GIVEN PROBLEM A
Please answer these questions from the text on the agrarian and national questions:
(i) Which party did the February Revolution bring to power?
(ii) What percentage of the population of Tsarist Russia was non-Russian?
(iii) How many foreign armies fought against the Soviet Republic during the civil war?
GIVEN PROBLEM B
Translate this sentence from the text on the agrarian and national questions into Spanish: "This didn't change when the reformist-bourgeois government took power between February and October 1917."

SOURCE
* * * * * * * * *

5.             The same is true for the agrarian issue. As long as the working class revolution is not victorious, so long as it does not expropriate the bourgeoisie and the land owners, the poor peasants will always remain an oppressed and exploited class. When the February Revolution brought the biggest petty-bourgeois peasant party – the so-called “Social-Revolutionary Party” – to power, it proved unable to expropriate the big land owners and distribute their lands among the poor peasants. Only when the October Revolution smashed the capitalist system, was it possible to expropriate the big land owners by nationalizing the land and handing it over to committees of poor peasants so that they could distribute it among themselves. This guaranteed the loyalty of the poor peasants to the Soviet Republic and enabled the latter to be victorious in the devastating civil war (1918-1921) during which 14 foreign armies fought against it on the side of Russian counter-revolutionary forces. The Bolsheviks advocated the creation of voluntary cooperatives and state farms to raise agrarian productivity. It was the Stalinist counterrevolution which took away the land from the poor peasantry in 1928-29 (“forced collectivization”), a policy that led to devastating famine which ensured the complete alienation of this important segment of society from the socialist goal.


6.             The issue of liberation of oppressed nations is another example of the relevance of the Marxist teachings of Lenin and Trotsky for today’s revolutionary struggle. Tsarist Russia was a “prison house of peoples,“ with 57% of the population being non-Russians who were denied their fundamental rights. This didn’t change when the reformist-bourgeois government took power between February and October 1917. It was only the Bolshevik government, after October, which guaranteed the oppressed people of their right of national self-determination. All nations were ensured full equality, their languages were taught in schools, their culture promoted, they had the right to found their own state, etc. It was only after the Stalinist counter-revolution that non-Russian nations were increasingly oppressed, that Great Russian chauvinism was promoted and that a number of small nations like the Chechens, the Crimean Tatars and others were forcefully deported to remote places thousands of kilometers away from their homelands. Likewise, the Bolsheviks consistently defended the Jews already during the 1903 pogroms as well as after the revolution. In contrast, the capitalist counter-revolution killed numerous Jews. Characteristically, Stalin also waged his campaigns against oppositional groups with anti-Semitic undertones. Likewise, the right-wing Zionists led by Ze'ev Jabotinsky supported the reactionary and anti-Semitic regime of Symon Petlura in the Ukraine during the civil war which killed many Jews.

* * * * * * * * *

INFORMATION SUPPLIED
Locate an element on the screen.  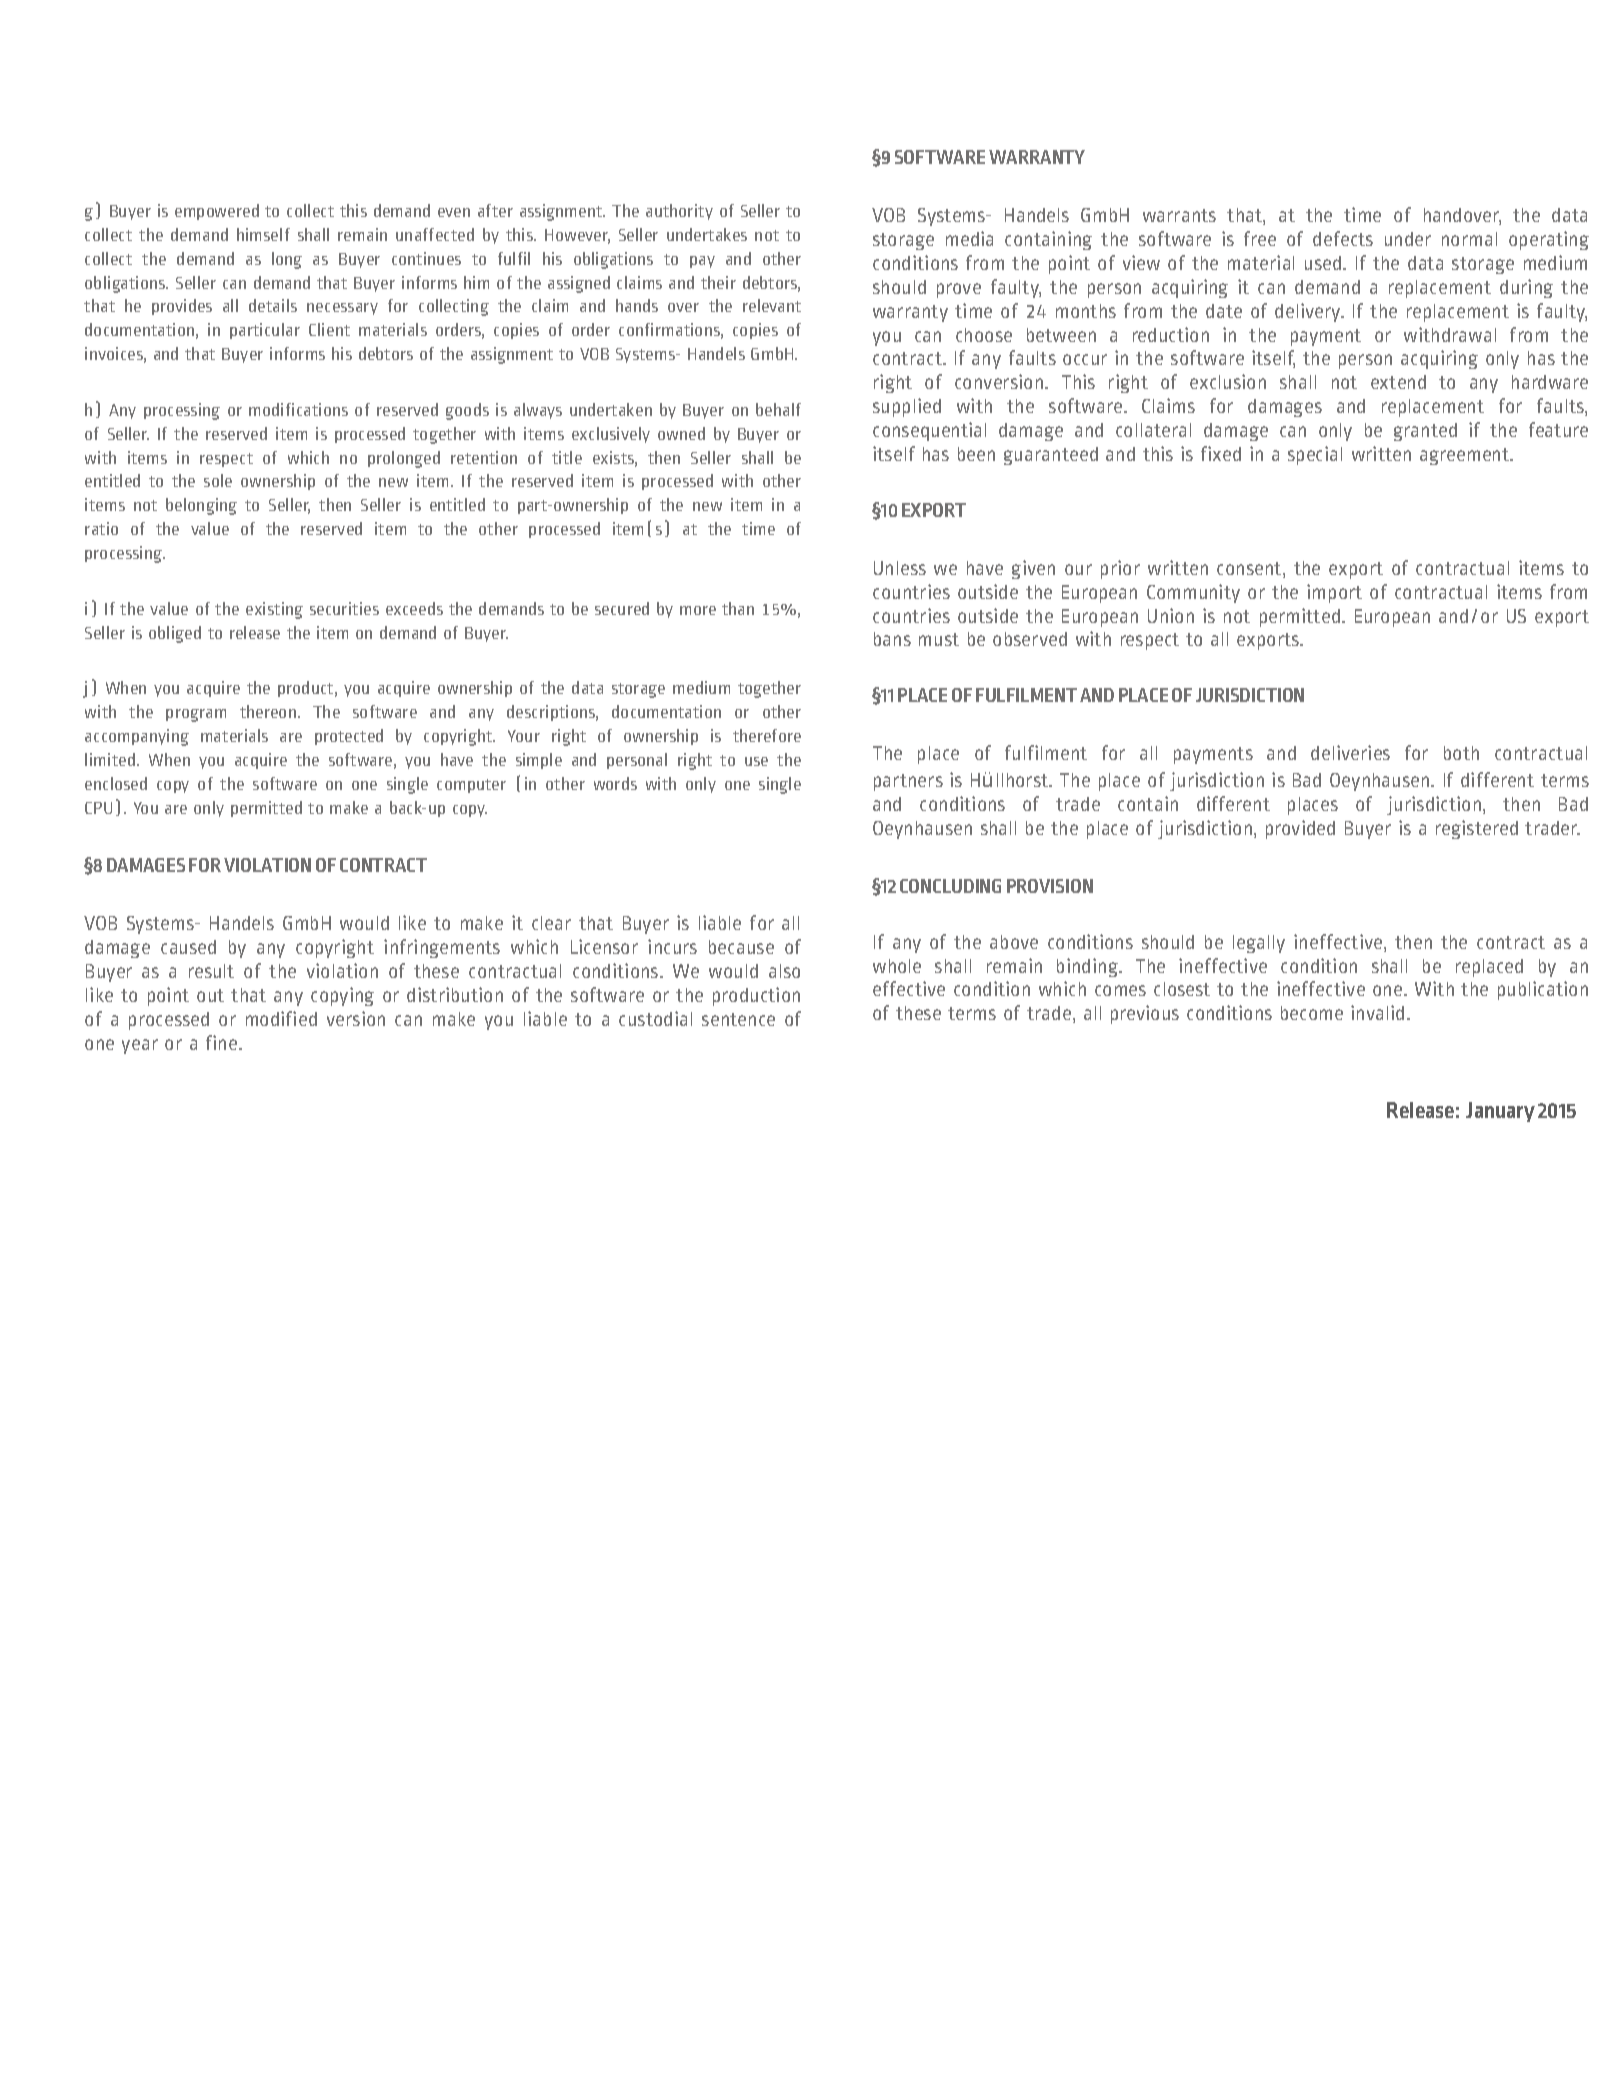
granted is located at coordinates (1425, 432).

* * * * * * * * *

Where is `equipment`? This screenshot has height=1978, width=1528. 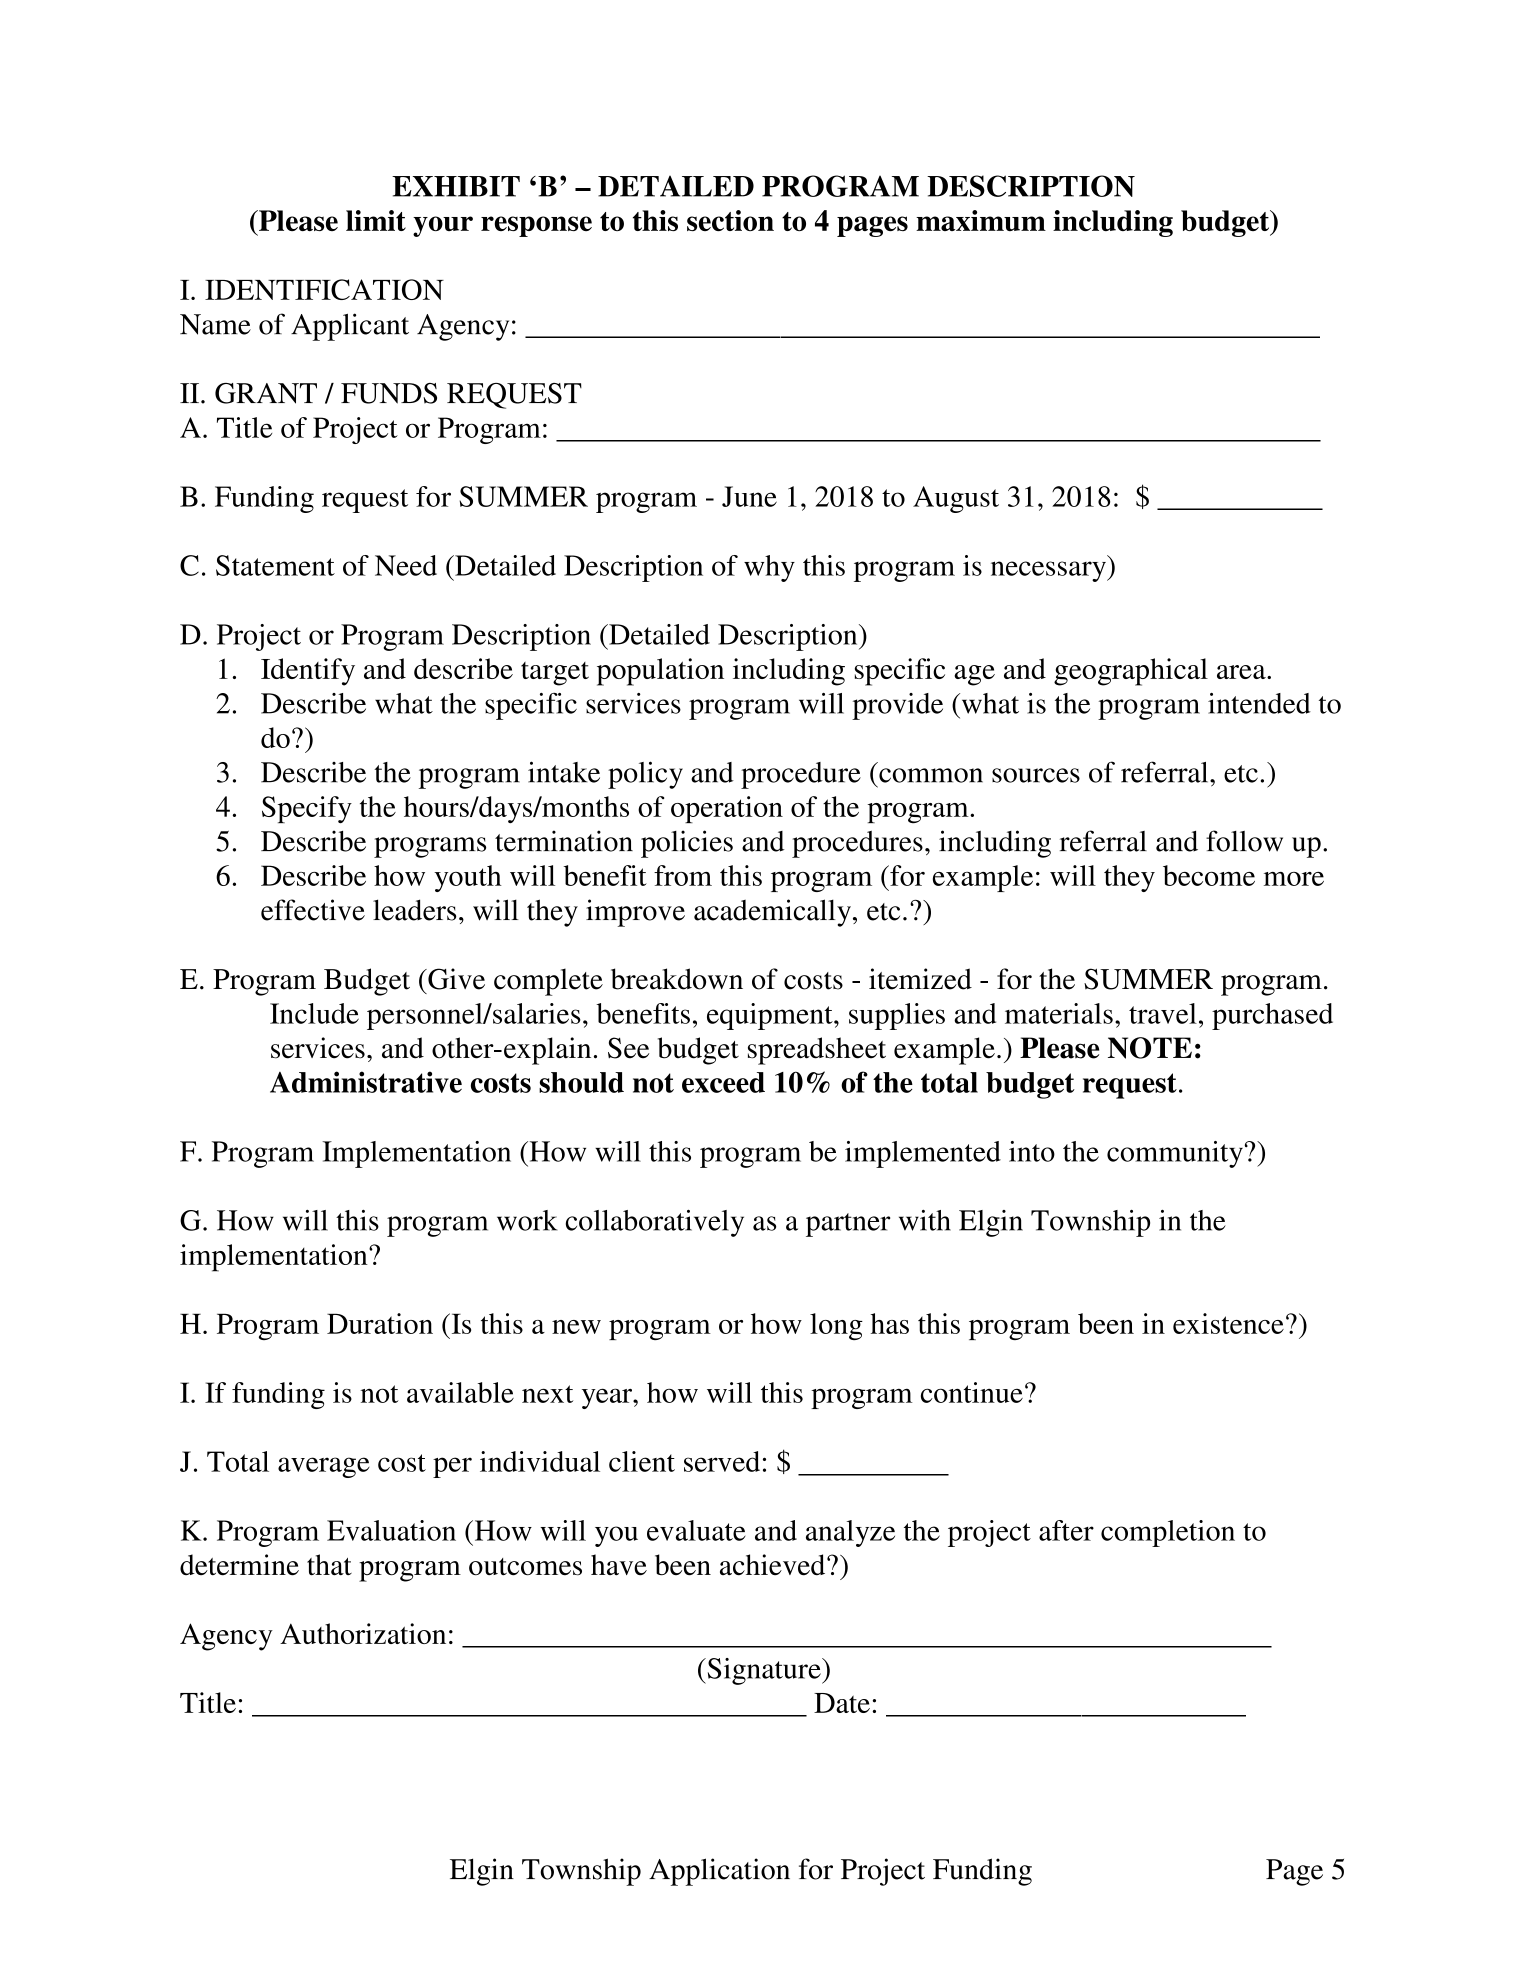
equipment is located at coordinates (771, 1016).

* * * * * * * * *

COMPLETE RESPONSE A
(i) The biggest petty-bourgeois peasant party, the so-called "Social-Revolutionary Party."
(ii) 57%.
(iii) 14.

COMPLETE RESPONSE B
Esto no cambió cuando el gobierno reformista-burgués tomó el poder entre febrero y octubre de 1917.